Start of Block

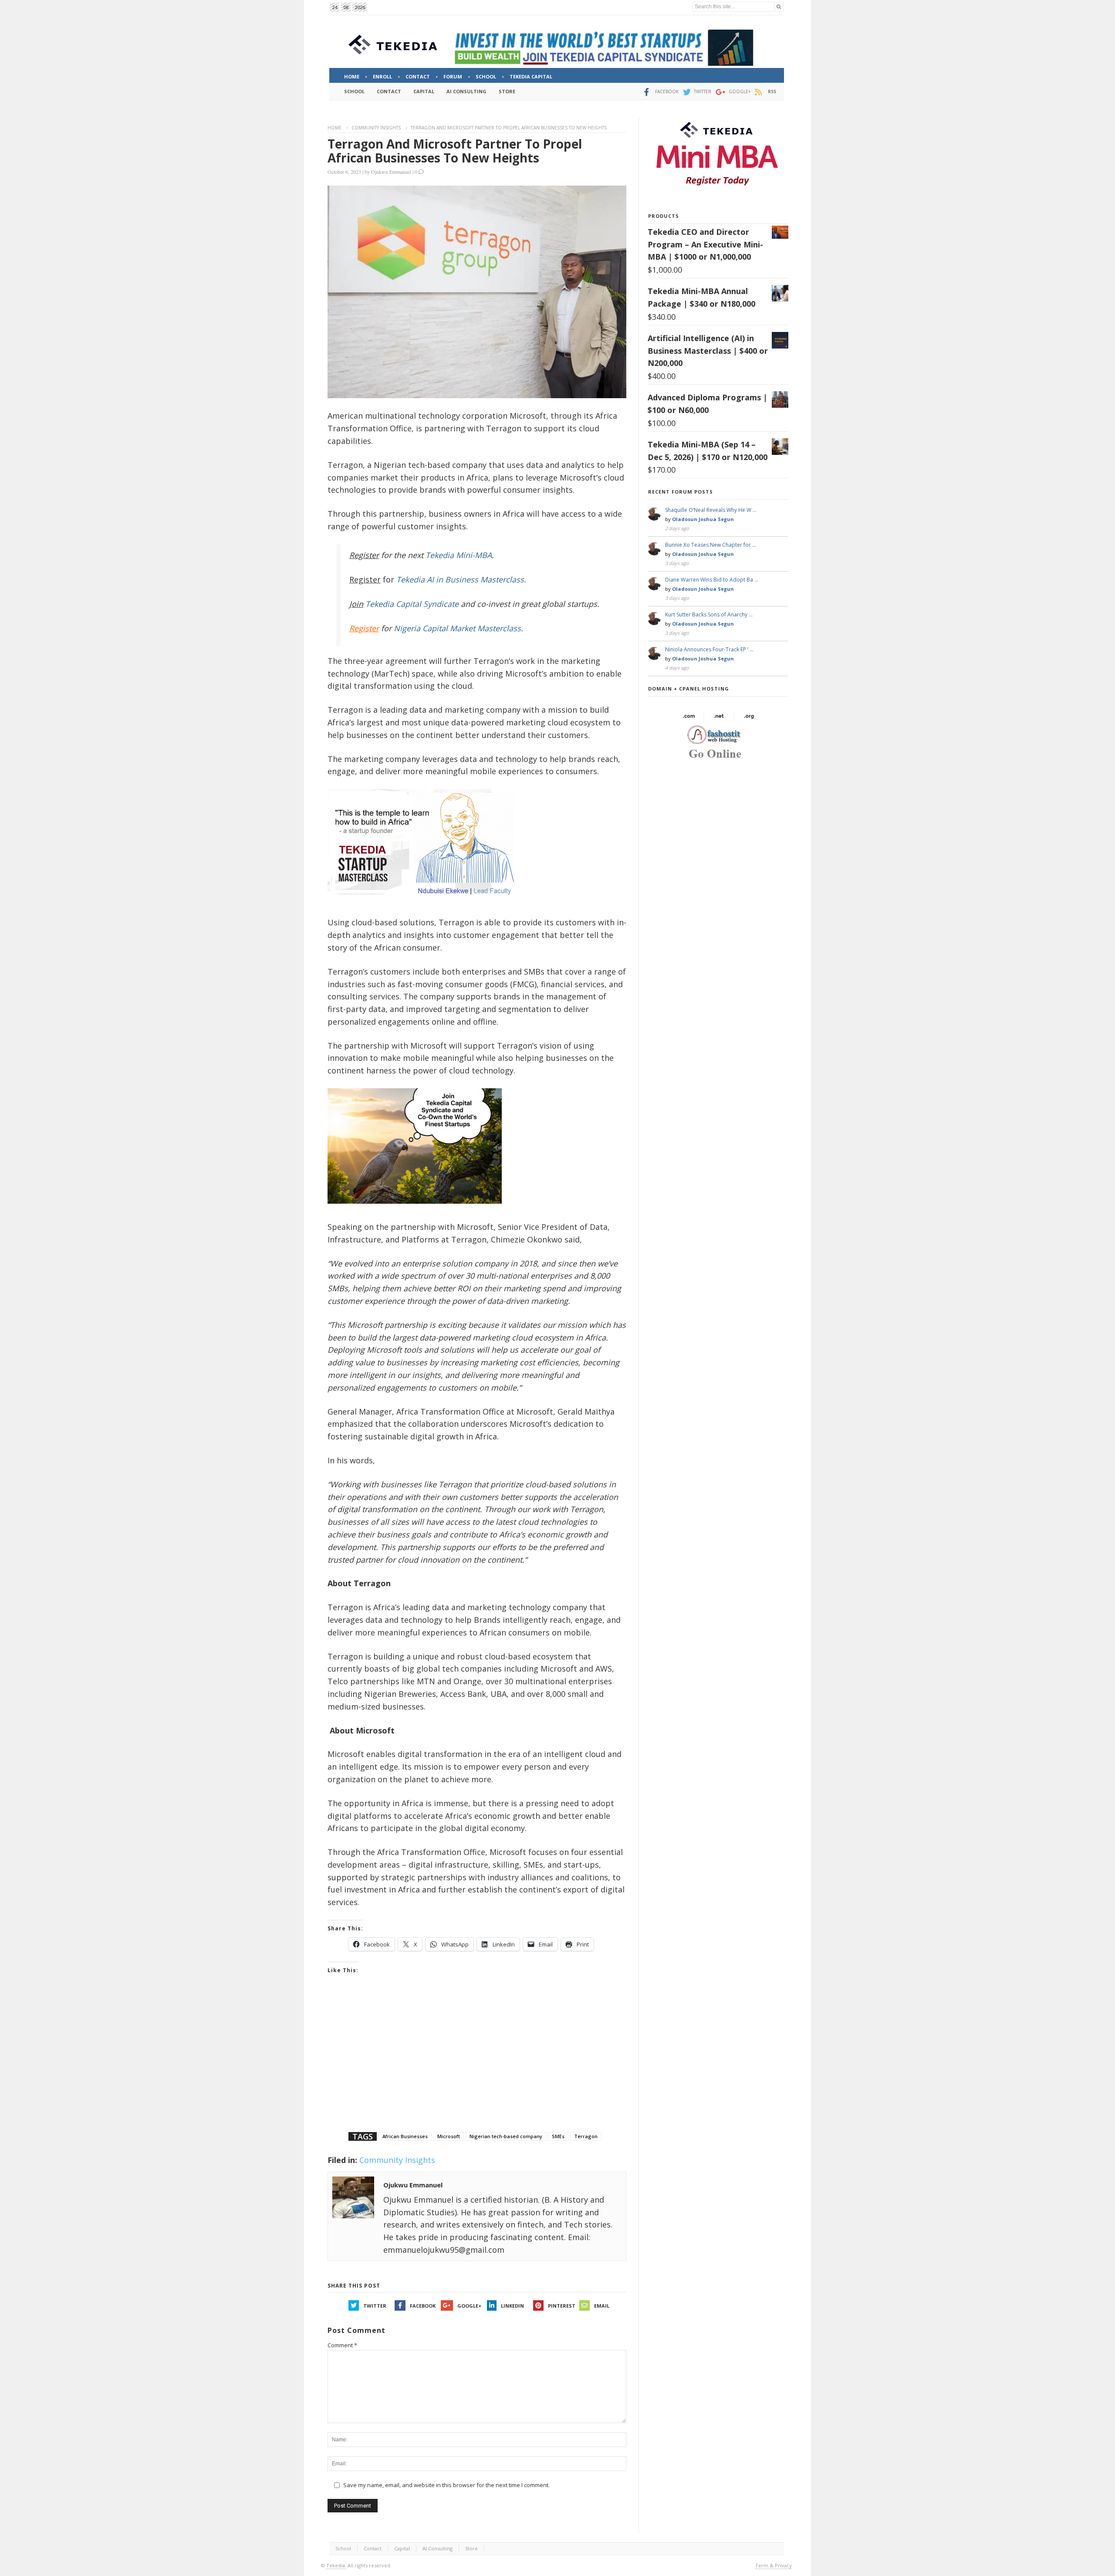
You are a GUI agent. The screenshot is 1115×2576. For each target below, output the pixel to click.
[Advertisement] (477, 2064)
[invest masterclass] (426, 906)
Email (601, 2305)
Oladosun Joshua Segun (703, 519)
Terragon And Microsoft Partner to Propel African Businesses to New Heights (455, 151)
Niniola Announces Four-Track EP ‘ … (709, 649)
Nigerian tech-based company (506, 2136)
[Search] (779, 7)
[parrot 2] (415, 1210)
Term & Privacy (773, 2565)
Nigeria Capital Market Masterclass (457, 628)
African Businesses (405, 2136)
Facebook (423, 2305)
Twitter (374, 2305)
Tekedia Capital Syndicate (411, 604)
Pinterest (561, 2305)
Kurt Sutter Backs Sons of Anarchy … (709, 614)
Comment (342, 2345)
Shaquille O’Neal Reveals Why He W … (711, 510)
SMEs (558, 2136)
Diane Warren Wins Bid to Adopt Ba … (711, 579)
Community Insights (376, 128)
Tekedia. (336, 2565)
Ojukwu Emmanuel (391, 171)
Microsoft (448, 2136)
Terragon (586, 2136)
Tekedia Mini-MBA (459, 555)
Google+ (469, 2305)
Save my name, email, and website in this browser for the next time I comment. (446, 2485)
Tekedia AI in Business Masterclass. (461, 579)
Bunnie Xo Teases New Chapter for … (710, 544)
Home (334, 128)
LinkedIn (512, 2305)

End of Block

*TASK GOAL*
The whole listing must be restated word for word. Leave out any pictures.

*EXPECTED ANSWER*
You are a GUI agent. The screenshot is 1115×2576. For each target below, output the pixel to click.
[Advertisement] (477, 2064)
[invest masterclass] (426, 906)
Email (601, 2305)
Oladosun Joshua Segun (703, 519)
Terragon And Microsoft Partner to Propel African Businesses to New Heights (455, 151)
Niniola Announces Four-Track EP ‘ … (709, 649)
Nigerian tech-based company (506, 2136)
[Search] (779, 7)
[parrot 2] (415, 1210)
Term & Privacy (773, 2565)
Nigeria Capital Market Masterclass (457, 628)
African Businesses (405, 2136)
Facebook (423, 2305)
Twitter (374, 2305)
Tekedia Capital Syndicate (411, 604)
Pinterest (561, 2305)
Kurt Sutter Backs Sons of Anarchy … (709, 614)
Comment (342, 2345)
Shaquille O’Neal Reveals Why He W … (711, 510)
SMEs (558, 2136)
Diane Warren Wins Bid to Adopt Ba … (711, 579)
Community Insights (376, 128)
Tekedia. (336, 2565)
Ojukwu Emmanuel (391, 171)
Microsoft (448, 2136)
Terragon (586, 2136)
Tekedia Mini-MBA (459, 555)
Google+ (469, 2305)
Save my name, email, and website in this browser for the next time I comment. (446, 2485)
Tekedia AI in Business Masterclass. (461, 579)
Bunnie Xo Teases New Chapter for … (710, 544)
Home (334, 128)
LinkedIn (512, 2305)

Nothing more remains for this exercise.